> **El ejercicio**:
Reescribe todos los datos sustituyendo "GUI agent" por "GUI assistant" y sin modificar nada más.

> **Datos almacenados**:
----
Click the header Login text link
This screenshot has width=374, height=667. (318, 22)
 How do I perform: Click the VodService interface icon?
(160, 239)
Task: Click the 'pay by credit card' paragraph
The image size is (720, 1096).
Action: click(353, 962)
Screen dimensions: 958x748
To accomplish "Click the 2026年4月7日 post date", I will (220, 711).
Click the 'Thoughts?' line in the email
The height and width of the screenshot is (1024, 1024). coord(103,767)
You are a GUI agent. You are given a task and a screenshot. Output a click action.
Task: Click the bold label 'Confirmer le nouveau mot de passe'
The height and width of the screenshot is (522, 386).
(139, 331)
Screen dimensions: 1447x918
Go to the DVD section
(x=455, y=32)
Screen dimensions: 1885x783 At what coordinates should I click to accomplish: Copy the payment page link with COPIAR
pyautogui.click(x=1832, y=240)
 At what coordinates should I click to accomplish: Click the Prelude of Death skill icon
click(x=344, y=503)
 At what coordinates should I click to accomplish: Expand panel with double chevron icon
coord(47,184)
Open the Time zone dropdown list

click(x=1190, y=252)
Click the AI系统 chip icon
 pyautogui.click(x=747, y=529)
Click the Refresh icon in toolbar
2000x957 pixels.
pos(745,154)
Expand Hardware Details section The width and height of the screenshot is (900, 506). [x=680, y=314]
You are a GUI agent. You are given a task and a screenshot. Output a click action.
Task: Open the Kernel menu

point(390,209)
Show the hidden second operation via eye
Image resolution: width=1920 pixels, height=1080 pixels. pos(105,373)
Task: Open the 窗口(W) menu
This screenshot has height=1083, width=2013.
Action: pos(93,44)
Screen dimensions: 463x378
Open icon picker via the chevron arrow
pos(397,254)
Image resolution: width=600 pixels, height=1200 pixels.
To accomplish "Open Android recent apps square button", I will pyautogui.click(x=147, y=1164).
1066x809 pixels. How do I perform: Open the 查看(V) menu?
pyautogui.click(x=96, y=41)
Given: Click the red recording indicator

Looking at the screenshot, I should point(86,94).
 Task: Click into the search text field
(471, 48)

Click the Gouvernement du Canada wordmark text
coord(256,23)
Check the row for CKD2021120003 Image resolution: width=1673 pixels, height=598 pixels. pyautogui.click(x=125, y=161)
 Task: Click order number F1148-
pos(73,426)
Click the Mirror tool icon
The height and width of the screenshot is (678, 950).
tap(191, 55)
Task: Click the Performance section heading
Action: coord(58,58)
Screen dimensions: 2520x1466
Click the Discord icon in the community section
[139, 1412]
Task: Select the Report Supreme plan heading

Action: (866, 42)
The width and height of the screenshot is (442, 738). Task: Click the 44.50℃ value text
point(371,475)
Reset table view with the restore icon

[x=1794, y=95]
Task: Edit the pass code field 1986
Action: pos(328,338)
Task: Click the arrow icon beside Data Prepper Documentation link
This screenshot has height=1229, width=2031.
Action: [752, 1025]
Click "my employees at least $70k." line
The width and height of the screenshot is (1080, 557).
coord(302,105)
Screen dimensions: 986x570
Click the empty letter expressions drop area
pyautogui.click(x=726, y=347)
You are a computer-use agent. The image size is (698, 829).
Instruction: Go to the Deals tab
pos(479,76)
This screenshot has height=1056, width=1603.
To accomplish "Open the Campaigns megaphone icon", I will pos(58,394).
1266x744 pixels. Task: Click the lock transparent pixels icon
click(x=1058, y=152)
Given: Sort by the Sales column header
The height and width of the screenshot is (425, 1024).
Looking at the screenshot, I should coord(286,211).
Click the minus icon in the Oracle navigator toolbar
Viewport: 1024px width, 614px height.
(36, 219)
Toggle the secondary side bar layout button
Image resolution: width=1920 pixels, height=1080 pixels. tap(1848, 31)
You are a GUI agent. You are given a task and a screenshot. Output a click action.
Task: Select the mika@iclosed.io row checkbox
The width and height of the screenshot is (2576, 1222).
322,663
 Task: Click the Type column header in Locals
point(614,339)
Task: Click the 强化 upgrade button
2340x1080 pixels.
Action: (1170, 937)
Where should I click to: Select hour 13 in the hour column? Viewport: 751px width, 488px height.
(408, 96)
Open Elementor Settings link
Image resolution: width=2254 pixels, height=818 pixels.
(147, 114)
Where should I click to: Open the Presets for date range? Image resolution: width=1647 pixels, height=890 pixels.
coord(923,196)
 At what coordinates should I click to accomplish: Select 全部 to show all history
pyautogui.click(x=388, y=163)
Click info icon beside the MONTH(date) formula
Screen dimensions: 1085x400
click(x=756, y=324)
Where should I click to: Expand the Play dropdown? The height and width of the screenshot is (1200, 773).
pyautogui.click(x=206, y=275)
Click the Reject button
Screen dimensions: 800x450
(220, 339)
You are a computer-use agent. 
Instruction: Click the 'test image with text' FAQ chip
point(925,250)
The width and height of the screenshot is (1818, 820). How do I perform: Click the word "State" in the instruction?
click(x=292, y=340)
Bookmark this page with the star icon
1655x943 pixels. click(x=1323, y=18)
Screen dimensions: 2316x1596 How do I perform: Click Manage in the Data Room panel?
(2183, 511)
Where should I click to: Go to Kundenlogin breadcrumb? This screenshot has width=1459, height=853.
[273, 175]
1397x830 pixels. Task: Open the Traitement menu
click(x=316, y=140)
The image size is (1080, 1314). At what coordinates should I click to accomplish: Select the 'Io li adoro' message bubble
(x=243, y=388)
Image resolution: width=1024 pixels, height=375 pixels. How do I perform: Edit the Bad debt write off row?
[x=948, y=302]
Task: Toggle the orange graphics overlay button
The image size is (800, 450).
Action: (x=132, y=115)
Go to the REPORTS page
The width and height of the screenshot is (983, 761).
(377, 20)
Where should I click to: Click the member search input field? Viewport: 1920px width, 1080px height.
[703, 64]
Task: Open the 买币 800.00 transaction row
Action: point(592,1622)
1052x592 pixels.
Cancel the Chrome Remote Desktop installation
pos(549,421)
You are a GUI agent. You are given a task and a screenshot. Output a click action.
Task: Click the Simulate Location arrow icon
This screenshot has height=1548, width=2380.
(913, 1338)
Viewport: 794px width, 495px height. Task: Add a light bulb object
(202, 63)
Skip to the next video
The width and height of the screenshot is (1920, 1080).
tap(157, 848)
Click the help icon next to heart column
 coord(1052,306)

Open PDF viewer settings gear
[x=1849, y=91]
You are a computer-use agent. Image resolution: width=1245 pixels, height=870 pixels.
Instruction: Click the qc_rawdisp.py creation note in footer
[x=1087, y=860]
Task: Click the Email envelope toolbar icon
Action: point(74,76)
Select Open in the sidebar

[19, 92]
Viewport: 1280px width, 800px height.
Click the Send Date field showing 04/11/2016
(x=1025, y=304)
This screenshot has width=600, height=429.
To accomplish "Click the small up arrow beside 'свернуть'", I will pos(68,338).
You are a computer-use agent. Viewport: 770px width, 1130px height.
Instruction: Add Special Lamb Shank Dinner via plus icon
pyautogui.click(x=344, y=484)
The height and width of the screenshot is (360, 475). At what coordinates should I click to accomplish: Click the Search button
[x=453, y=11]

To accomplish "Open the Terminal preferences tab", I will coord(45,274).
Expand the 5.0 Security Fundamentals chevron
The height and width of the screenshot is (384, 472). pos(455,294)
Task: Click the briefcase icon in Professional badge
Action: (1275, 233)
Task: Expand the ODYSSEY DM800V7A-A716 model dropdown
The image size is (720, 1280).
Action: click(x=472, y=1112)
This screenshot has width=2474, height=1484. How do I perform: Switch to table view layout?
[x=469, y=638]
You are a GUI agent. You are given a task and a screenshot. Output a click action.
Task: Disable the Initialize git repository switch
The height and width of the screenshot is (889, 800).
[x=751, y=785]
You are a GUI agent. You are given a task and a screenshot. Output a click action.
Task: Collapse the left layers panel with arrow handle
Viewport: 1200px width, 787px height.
----
> **Respuesta final**:
Click the header Login text link
This screenshot has width=374, height=667. (318, 22)
 How do I perform: Click the VodService interface icon?
(160, 239)
Task: Click the 'pay by credit card' paragraph
The image size is (720, 1096).
Action: click(353, 962)
Screen dimensions: 958x748
To accomplish "Click the 2026年4月7日 post date", I will (220, 711).
Click the 'Thoughts?' line in the email
The height and width of the screenshot is (1024, 1024). coord(103,767)
You are a GUI assistant. You are given a task and a screenshot. Output a click action.
Task: Click the bold label 'Confirmer le nouveau mot de passe'
The height and width of the screenshot is (522, 386).
(139, 331)
Screen dimensions: 1447x918
Go to the DVD section
(x=455, y=32)
Screen dimensions: 1885x783 At what coordinates should I click to accomplish: Copy the payment page link with COPIAR
pyautogui.click(x=1832, y=240)
 At what coordinates should I click to accomplish: Click the Prelude of Death skill icon
click(x=344, y=503)
 At what coordinates should I click to accomplish: Expand panel with double chevron icon
coord(47,184)
Open the Time zone dropdown list

click(x=1190, y=252)
Click the AI系统 chip icon
 pyautogui.click(x=747, y=529)
Click the Refresh icon in toolbar
2000x957 pixels.
pos(745,154)
Expand Hardware Details section The width and height of the screenshot is (900, 506). [x=680, y=314]
You are a GUI assistant. You are given a task and a screenshot. Output a click action.
Task: Open the Kernel menu

point(390,209)
Show the hidden second operation via eye
Image resolution: width=1920 pixels, height=1080 pixels. pos(105,373)
Task: Open the 窗口(W) menu
This screenshot has height=1083, width=2013.
Action: pos(93,44)
Screen dimensions: 463x378
Open icon picker via the chevron arrow
pos(397,254)
Image resolution: width=600 pixels, height=1200 pixels.
To accomplish "Open Android recent apps square button", I will pyautogui.click(x=147, y=1164).
1066x809 pixels. How do I perform: Open the 查看(V) menu?
pyautogui.click(x=96, y=41)
Given: Click the red recording indicator

Looking at the screenshot, I should point(86,94).
 Task: Click into the search text field
(471, 48)

Click the Gouvernement du Canada wordmark text
coord(256,23)
Check the row for CKD2021120003 Image resolution: width=1673 pixels, height=598 pixels. pyautogui.click(x=125, y=161)
 Task: Click order number F1148-
pos(73,426)
Click the Mirror tool icon
The height and width of the screenshot is (678, 950).
tap(191, 55)
Task: Click the Performance section heading
Action: coord(58,58)
Screen dimensions: 2520x1466
Click the Discord icon in the community section
[139, 1412]
Task: Select the Report Supreme plan heading

Action: (866, 42)
The width and height of the screenshot is (442, 738). Task: Click the 44.50℃ value text
point(371,475)
Reset table view with the restore icon

[x=1794, y=95]
Task: Edit the pass code field 1986
Action: pos(328,338)
Task: Click the arrow icon beside Data Prepper Documentation link
This screenshot has height=1229, width=2031.
Action: [752, 1025]
Click "my employees at least $70k." line
The width and height of the screenshot is (1080, 557).
coord(302,105)
Screen dimensions: 986x570
Click the empty letter expressions drop area
pyautogui.click(x=726, y=347)
You are a computer-use agent. The image size is (698, 829).
Instruction: Go to the Deals tab
pos(479,76)
This screenshot has height=1056, width=1603.
To accomplish "Open the Campaigns megaphone icon", I will pos(58,394).
1266x744 pixels. Task: Click the lock transparent pixels icon
click(x=1058, y=152)
Given: Sort by the Sales column header
The height and width of the screenshot is (425, 1024).
Looking at the screenshot, I should coord(286,211).
Click the minus icon in the Oracle navigator toolbar
Viewport: 1024px width, 614px height.
(36, 219)
Toggle the secondary side bar layout button
Image resolution: width=1920 pixels, height=1080 pixels. tap(1848, 31)
You are a GUI assistant. You are given a task and a screenshot. Output a click action.
Task: Select the mika@iclosed.io row checkbox
The width and height of the screenshot is (2576, 1222).
322,663
 Task: Click the Type column header in Locals
point(614,339)
Task: Click the 强化 upgrade button
2340x1080 pixels.
Action: (1170, 937)
Where should I click to: Select hour 13 in the hour column? Viewport: 751px width, 488px height.
(408, 96)
Open Elementor Settings link
Image resolution: width=2254 pixels, height=818 pixels.
(147, 114)
Where should I click to: Open the Presets for date range? Image resolution: width=1647 pixels, height=890 pixels.
coord(923,196)
 At what coordinates should I click to accomplish: Select 全部 to show all history
pyautogui.click(x=388, y=163)
Click info icon beside the MONTH(date) formula
Screen dimensions: 1085x400
click(x=756, y=324)
Where should I click to: Expand the Play dropdown? The height and width of the screenshot is (1200, 773).
pyautogui.click(x=206, y=275)
Click the Reject button
Screen dimensions: 800x450
(220, 339)
You are a computer-use agent. 
Instruction: Click the 'test image with text' FAQ chip
point(925,250)
The width and height of the screenshot is (1818, 820). How do I perform: Click the word "State" in the instruction?
click(x=292, y=340)
Bookmark this page with the star icon
1655x943 pixels. click(x=1323, y=18)
Screen dimensions: 2316x1596 How do I perform: Click Manage in the Data Room panel?
(2183, 511)
Where should I click to: Go to Kundenlogin breadcrumb? This screenshot has width=1459, height=853.
[273, 175]
1397x830 pixels. Task: Open the Traitement menu
click(x=316, y=140)
The image size is (1080, 1314). At what coordinates should I click to accomplish: Select the 'Io li adoro' message bubble
(x=243, y=388)
Image resolution: width=1024 pixels, height=375 pixels. How do I perform: Edit the Bad debt write off row?
[x=948, y=302]
Task: Toggle the orange graphics overlay button
The image size is (800, 450).
Action: (x=132, y=115)
Go to the REPORTS page
The width and height of the screenshot is (983, 761).
(377, 20)
Where should I click to: Click the member search input field? Viewport: 1920px width, 1080px height.
[703, 64]
Task: Open the 买币 800.00 transaction row
Action: point(592,1622)
1052x592 pixels.
Cancel the Chrome Remote Desktop installation
pos(549,421)
You are a GUI assistant. You are given a task and a screenshot. Output a click action.
Task: Click the Simulate Location arrow icon
This screenshot has height=1548, width=2380.
(913, 1338)
Viewport: 794px width, 495px height. Task: Add a light bulb object
(202, 63)
Skip to the next video
The width and height of the screenshot is (1920, 1080).
tap(157, 848)
Click the help icon next to heart column
 coord(1052,306)

Open PDF viewer settings gear
[x=1849, y=91]
You are a computer-use agent. Image resolution: width=1245 pixels, height=870 pixels.
Instruction: Click the qc_rawdisp.py creation note in footer
[x=1087, y=860]
Task: Click the Email envelope toolbar icon
Action: point(74,76)
Select Open in the sidebar

[19, 92]
Viewport: 1280px width, 800px height.
Click the Send Date field showing 04/11/2016
(x=1025, y=304)
This screenshot has width=600, height=429.
To accomplish "Click the small up arrow beside 'свернуть'", I will pos(68,338).
You are a computer-use agent. Viewport: 770px width, 1130px height.
Instruction: Add Special Lamb Shank Dinner via plus icon
pyautogui.click(x=344, y=484)
The height and width of the screenshot is (360, 475). At what coordinates should I click to accomplish: Click the Search button
[x=453, y=11]

To accomplish "Open the Terminal preferences tab", I will coord(45,274).
Expand the 5.0 Security Fundamentals chevron
The height and width of the screenshot is (384, 472). pos(455,294)
Task: Click the briefcase icon in Professional badge
Action: (1275, 233)
Task: Expand the ODYSSEY DM800V7A-A716 model dropdown
The image size is (720, 1280).
Action: click(x=472, y=1112)
This screenshot has width=2474, height=1484. How do I perform: Switch to table view layout?
[x=469, y=638]
You are a GUI assistant. You are given a task and a screenshot. Output a click action.
Task: Disable the Initialize git repository switch
The height and width of the screenshot is (889, 800).
[x=751, y=785]
You are a GUI assistant. You are given a task and a screenshot. Output a click action.
Task: Collapse the left layers panel with arrow handle
Viewport: 1200px width, 787px height.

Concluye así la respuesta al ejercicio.